» Task to carry out:
Retype the entries that begin with the line containing "You are a GUI" and end with the line containing "click(x=446, y=455)", keeping both of those lines.

-- Begin Listed records --

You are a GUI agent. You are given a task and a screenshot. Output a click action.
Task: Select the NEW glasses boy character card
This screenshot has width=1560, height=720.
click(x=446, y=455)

-- End Listed records --
-- Begin Listed records --

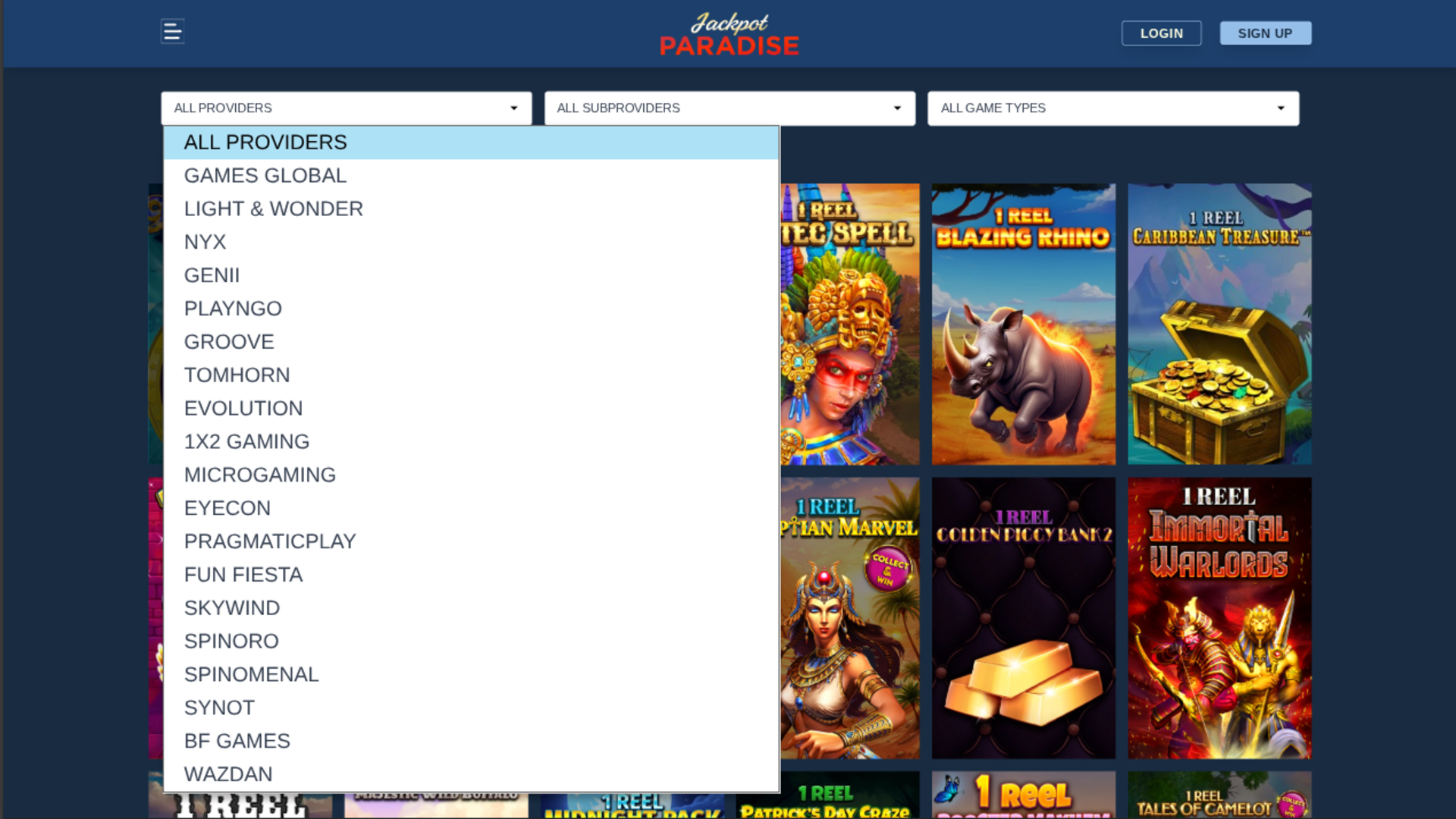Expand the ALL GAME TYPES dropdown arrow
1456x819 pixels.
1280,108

-- End Listed records --

» Written response:
You are a GUI agent. You are given a task and a screenshot. Output a click action.
Task: Select the NEW glasses boy character card
This screenshot has width=1560, height=720.
click(x=446, y=455)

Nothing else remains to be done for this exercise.